• **THE EXERCISE**: Could you rewrite every line of the items below as a JSON list of strings, one string per line, skipping blank lines and leaving the pictures out?
::: SUPPLIED MATERIAL
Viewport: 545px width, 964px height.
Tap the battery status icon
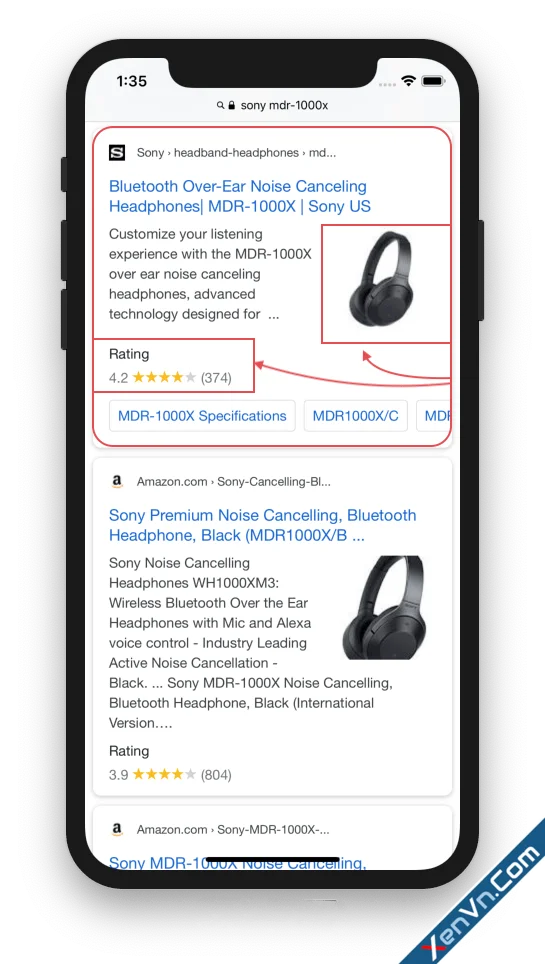point(432,81)
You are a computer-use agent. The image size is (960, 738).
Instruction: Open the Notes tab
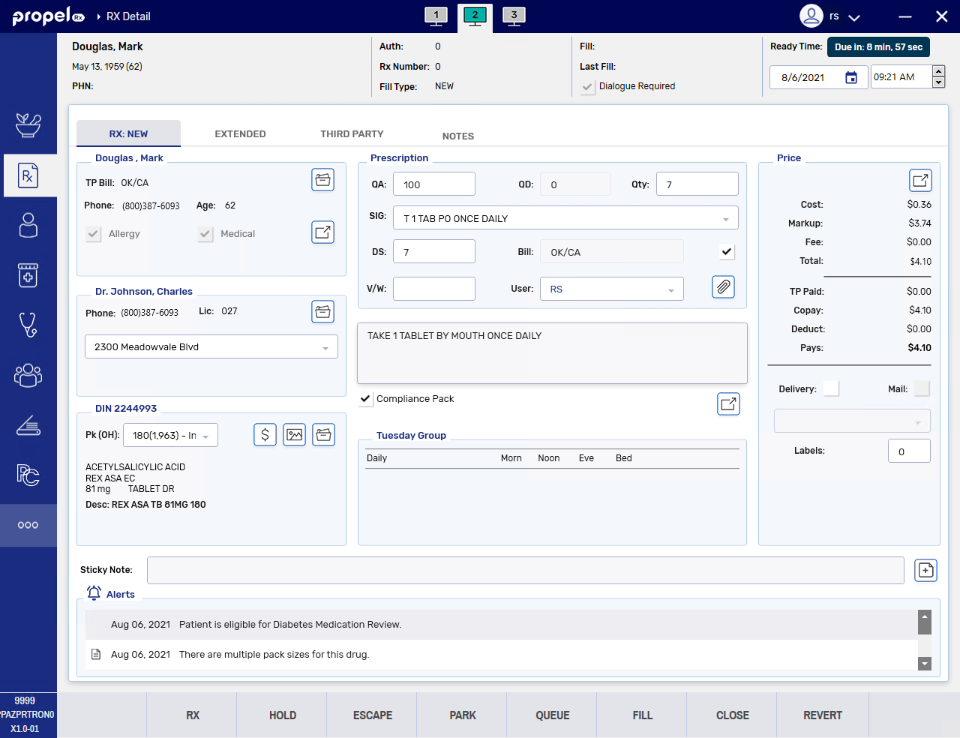pos(458,136)
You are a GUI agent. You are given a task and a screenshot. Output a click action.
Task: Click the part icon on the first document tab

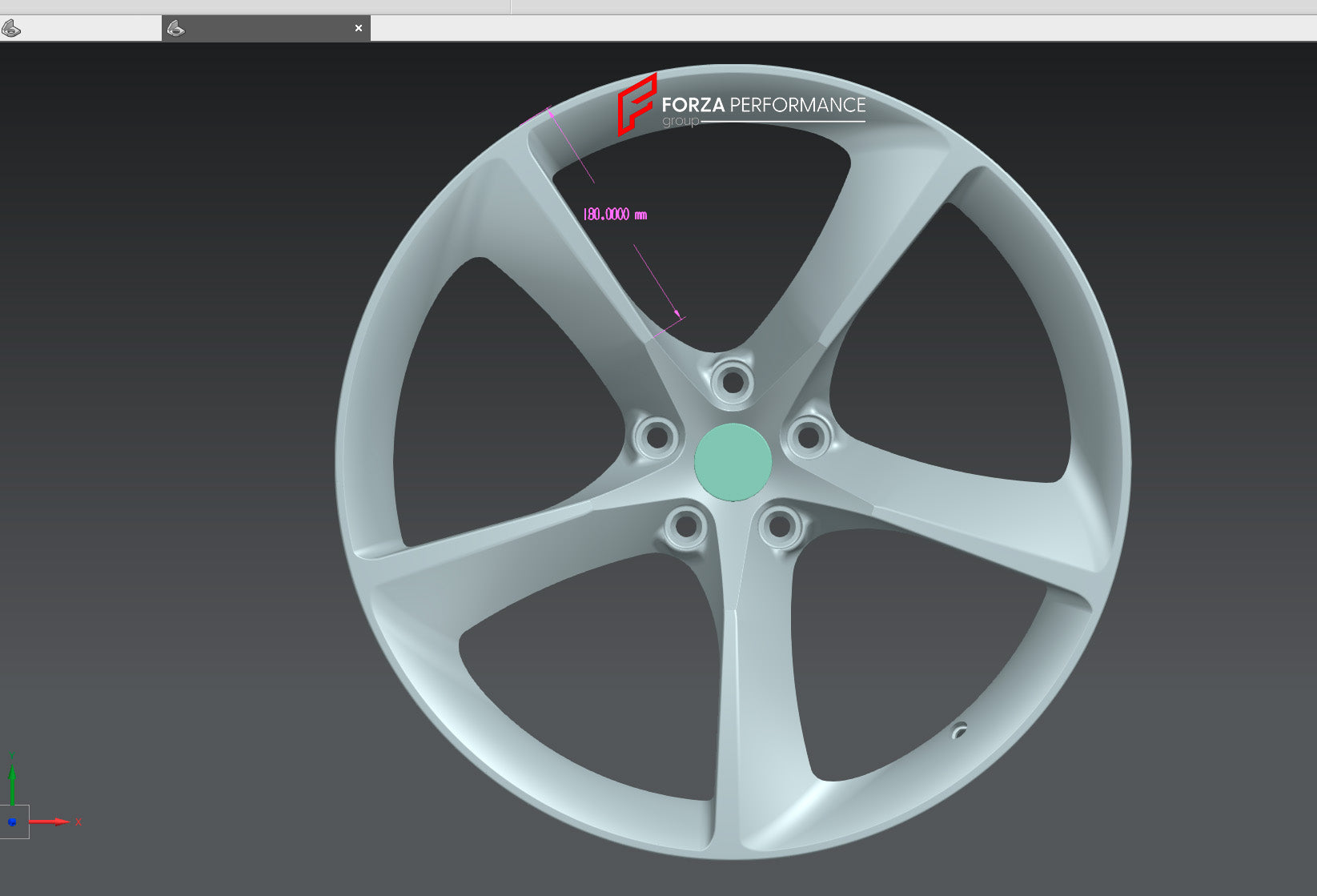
::::::
• **OUTPUT FOR THIS EXERCISE**:
[
  "Viewport: 545px width, 964px height.",
  "Tap the battery status icon",
  "point(432,81)",
  "You are a computer-use agent. The image size is (960, 738).",
  "Instruction: Open the Notes tab",
  "pos(458,136)",
  "You are a GUI agent. You are given a task and a screenshot. Output a click action.",
  "Task: Click the part icon on the first document tab"
]